▼

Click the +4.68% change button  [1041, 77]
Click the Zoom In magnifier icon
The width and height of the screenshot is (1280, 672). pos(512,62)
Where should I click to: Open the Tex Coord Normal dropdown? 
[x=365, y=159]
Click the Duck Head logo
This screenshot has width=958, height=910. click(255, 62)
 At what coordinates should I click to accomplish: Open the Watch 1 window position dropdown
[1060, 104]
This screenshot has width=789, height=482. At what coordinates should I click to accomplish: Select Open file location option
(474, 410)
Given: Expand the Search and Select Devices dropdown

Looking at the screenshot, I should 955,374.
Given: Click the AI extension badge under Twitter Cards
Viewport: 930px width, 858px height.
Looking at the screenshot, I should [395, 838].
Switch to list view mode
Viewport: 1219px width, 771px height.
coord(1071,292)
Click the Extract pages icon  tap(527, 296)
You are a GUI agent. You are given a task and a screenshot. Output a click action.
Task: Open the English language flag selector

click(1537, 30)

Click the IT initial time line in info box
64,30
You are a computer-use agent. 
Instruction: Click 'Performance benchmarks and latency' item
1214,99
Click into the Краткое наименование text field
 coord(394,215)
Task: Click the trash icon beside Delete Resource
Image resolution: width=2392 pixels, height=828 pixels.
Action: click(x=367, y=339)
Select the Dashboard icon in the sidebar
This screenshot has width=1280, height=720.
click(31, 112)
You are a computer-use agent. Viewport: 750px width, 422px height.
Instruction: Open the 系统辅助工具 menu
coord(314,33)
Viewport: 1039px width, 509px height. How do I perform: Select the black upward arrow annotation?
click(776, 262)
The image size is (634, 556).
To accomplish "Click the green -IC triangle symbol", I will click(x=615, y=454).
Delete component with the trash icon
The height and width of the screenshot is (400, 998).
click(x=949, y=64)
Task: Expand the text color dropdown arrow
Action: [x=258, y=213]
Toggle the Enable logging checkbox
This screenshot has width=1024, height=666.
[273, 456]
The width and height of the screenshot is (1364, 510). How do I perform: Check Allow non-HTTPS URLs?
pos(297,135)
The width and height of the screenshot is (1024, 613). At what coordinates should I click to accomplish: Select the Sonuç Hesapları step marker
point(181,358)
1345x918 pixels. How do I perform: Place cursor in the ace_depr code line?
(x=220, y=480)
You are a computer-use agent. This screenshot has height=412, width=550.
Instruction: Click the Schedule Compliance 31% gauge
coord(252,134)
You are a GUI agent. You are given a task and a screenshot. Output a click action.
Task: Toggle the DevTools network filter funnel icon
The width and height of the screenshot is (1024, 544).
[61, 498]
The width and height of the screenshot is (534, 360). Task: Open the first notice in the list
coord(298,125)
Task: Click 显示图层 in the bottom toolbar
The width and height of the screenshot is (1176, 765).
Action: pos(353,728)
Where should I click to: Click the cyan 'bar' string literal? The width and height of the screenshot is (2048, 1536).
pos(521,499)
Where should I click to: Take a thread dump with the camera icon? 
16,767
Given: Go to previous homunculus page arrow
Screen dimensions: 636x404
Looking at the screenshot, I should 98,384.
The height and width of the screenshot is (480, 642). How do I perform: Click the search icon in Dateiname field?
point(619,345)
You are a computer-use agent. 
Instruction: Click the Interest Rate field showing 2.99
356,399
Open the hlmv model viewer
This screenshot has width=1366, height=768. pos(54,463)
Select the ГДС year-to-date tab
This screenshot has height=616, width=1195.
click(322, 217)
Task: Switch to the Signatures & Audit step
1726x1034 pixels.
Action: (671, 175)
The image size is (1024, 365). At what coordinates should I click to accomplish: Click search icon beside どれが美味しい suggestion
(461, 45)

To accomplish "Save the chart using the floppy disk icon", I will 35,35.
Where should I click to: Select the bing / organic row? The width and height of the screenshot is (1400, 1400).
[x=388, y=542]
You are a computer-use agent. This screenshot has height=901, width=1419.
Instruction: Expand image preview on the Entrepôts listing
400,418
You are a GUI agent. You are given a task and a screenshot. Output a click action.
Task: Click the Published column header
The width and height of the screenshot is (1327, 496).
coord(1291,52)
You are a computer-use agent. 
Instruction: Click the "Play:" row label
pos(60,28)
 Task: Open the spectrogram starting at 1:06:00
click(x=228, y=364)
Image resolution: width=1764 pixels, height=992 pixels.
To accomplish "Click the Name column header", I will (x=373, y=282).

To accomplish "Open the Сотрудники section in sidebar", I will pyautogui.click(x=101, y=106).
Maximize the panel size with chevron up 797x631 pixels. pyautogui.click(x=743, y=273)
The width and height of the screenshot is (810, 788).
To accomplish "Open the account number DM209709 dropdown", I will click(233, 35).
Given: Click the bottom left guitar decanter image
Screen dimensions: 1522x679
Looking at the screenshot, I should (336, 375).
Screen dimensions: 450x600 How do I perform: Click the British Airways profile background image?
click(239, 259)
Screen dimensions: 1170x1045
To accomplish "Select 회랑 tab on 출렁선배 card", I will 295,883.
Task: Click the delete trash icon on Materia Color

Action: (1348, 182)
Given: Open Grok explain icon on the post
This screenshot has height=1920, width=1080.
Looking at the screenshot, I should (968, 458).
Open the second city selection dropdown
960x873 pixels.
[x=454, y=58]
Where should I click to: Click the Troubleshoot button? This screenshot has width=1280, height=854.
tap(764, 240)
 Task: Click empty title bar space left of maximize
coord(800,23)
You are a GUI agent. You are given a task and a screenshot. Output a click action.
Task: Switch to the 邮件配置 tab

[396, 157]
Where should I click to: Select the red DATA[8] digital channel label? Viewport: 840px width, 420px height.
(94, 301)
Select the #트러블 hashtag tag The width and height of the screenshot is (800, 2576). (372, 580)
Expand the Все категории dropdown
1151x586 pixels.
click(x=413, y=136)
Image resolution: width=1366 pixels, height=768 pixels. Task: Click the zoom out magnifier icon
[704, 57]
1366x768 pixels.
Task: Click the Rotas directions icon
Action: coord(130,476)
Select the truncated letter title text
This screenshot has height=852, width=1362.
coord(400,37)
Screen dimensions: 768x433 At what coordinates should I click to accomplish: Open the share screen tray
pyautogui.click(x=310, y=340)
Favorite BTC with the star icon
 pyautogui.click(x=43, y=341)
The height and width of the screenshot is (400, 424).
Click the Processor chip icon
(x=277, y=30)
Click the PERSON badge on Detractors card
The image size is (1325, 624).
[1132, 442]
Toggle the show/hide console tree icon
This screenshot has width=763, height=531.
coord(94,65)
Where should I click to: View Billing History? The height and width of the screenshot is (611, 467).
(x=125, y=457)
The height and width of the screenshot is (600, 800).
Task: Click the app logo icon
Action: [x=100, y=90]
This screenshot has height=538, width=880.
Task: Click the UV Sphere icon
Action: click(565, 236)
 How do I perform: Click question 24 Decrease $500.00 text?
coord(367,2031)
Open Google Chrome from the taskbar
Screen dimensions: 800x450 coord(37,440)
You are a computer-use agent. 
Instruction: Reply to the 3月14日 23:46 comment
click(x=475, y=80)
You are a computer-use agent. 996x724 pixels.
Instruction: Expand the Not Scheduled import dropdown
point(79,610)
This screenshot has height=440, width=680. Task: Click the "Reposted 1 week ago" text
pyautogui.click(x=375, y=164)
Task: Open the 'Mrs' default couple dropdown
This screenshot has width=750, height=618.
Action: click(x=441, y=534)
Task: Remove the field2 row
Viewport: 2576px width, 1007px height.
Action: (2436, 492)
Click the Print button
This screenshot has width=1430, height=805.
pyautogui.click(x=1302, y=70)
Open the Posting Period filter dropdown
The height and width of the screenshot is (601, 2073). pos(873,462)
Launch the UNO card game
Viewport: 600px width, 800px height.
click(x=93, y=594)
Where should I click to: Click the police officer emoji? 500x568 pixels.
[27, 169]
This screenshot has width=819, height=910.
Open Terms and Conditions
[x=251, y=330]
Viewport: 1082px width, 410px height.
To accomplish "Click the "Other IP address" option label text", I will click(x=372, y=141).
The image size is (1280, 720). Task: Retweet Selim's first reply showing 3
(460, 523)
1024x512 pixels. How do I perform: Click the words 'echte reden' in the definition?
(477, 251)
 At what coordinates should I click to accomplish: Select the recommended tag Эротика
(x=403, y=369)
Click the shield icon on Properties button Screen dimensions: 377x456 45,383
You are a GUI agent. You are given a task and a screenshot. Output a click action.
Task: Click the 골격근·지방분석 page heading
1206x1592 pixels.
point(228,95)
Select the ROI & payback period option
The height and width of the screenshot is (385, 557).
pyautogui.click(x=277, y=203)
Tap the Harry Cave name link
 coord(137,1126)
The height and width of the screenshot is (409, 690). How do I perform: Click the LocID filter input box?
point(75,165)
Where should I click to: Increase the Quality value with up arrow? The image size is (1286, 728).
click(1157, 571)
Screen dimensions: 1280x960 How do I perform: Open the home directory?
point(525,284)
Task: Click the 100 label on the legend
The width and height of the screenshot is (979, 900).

▲

Task instructions:
Write down, word for word, the lines above from the one containing "Maximize the panel" through the one containing "The height and width of the screenshot is (400, 424).", both ends included.

Result:
Maximize the panel size with chevron up 797x631 pixels. pyautogui.click(x=743, y=273)
The width and height of the screenshot is (810, 788).
To accomplish "Open the account number DM209709 dropdown", I will click(233, 35).
Given: Click the bottom left guitar decanter image
Screen dimensions: 1522x679
Looking at the screenshot, I should (336, 375).
Screen dimensions: 450x600 How do I perform: Click the British Airways profile background image?
click(239, 259)
Screen dimensions: 1170x1045
To accomplish "Select 회랑 tab on 출렁선배 card", I will 295,883.
Task: Click the delete trash icon on Materia Color

Action: (1348, 182)
Given: Open Grok explain icon on the post
This screenshot has height=1920, width=1080.
Looking at the screenshot, I should (968, 458).
Open the second city selection dropdown
960x873 pixels.
[x=454, y=58]
Where should I click to: Click the Troubleshoot button? This screenshot has width=1280, height=854.
tap(764, 240)
 Task: Click empty title bar space left of maximize
coord(800,23)
You are a GUI agent. You are given a task and a screenshot. Output a click action.
Task: Switch to the 邮件配置 tab

[396, 157]
Where should I click to: Select the red DATA[8] digital channel label? Viewport: 840px width, 420px height.
(94, 301)
Select the #트러블 hashtag tag The width and height of the screenshot is (800, 2576). (372, 580)
Expand the Все категории dropdown
1151x586 pixels.
click(x=413, y=136)
Image resolution: width=1366 pixels, height=768 pixels. Task: Click the zoom out magnifier icon
[704, 57]
1366x768 pixels.
Task: Click the Rotas directions icon
Action: coord(130,476)
Select the truncated letter title text
This screenshot has height=852, width=1362.
coord(400,37)
Screen dimensions: 768x433 At what coordinates should I click to accomplish: Open the share screen tray
pyautogui.click(x=310, y=340)
Favorite BTC with the star icon
 pyautogui.click(x=43, y=341)
The height and width of the screenshot is (400, 424).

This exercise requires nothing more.